Brief –
Below are the entries to work from; restate word for word the portion that opens with the line containing "Where should I" and closes with the line containing "Click the plus", keeping both.

Extracted material: Begin

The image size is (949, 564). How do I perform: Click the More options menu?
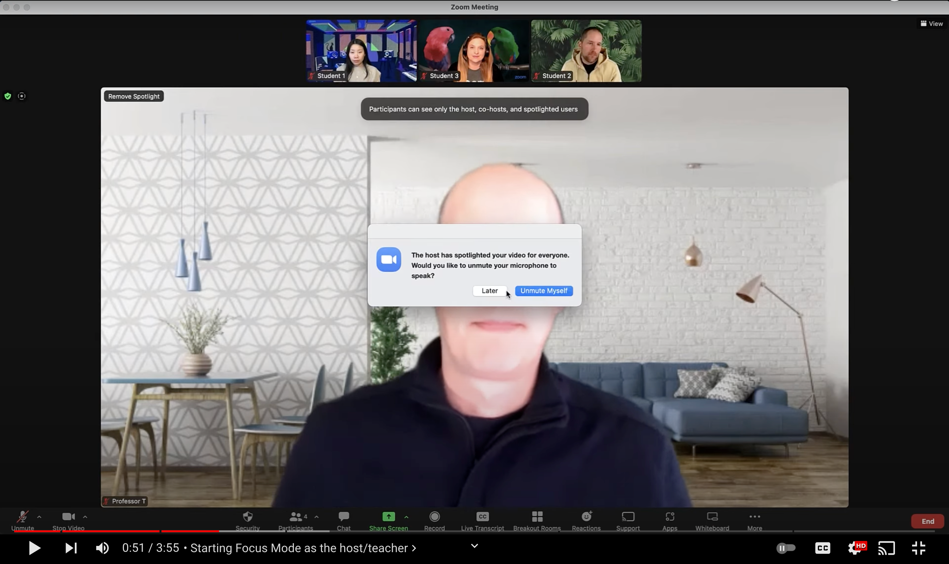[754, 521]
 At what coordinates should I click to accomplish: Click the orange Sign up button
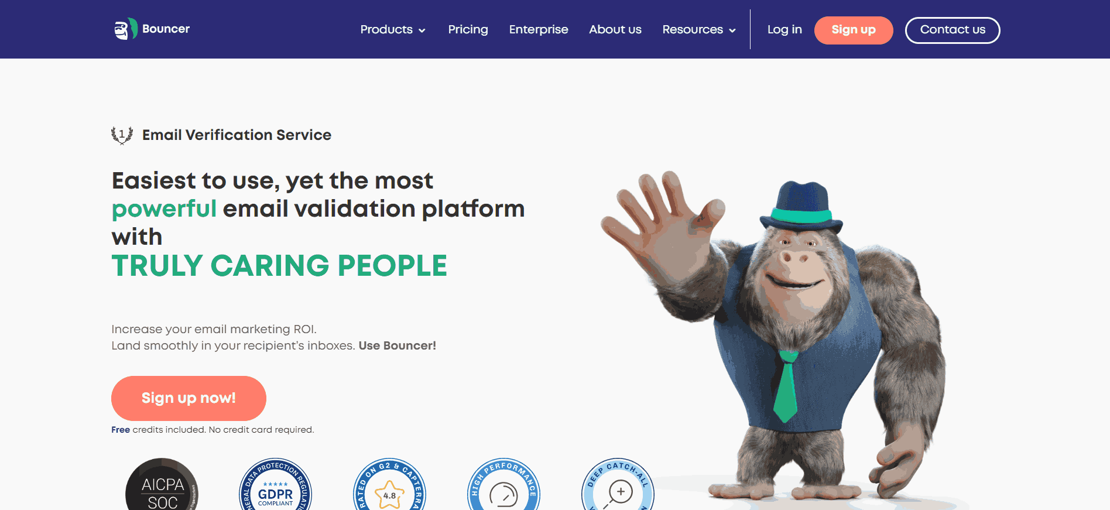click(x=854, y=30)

Extracted material: End
Extracted material: Begin

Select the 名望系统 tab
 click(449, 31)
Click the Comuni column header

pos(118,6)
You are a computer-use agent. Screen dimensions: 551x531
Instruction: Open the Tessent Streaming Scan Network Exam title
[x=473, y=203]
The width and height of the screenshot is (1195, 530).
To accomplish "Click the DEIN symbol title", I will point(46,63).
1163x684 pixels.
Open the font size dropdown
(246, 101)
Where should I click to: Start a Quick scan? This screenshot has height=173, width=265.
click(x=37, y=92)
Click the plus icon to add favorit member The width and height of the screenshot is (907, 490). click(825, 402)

Extracted material: End

Response –
Where should I click to: Start a Quick scan? This screenshot has height=173, width=265.
click(x=37, y=92)
Click the plus icon to add favorit member The width and height of the screenshot is (907, 490). click(825, 402)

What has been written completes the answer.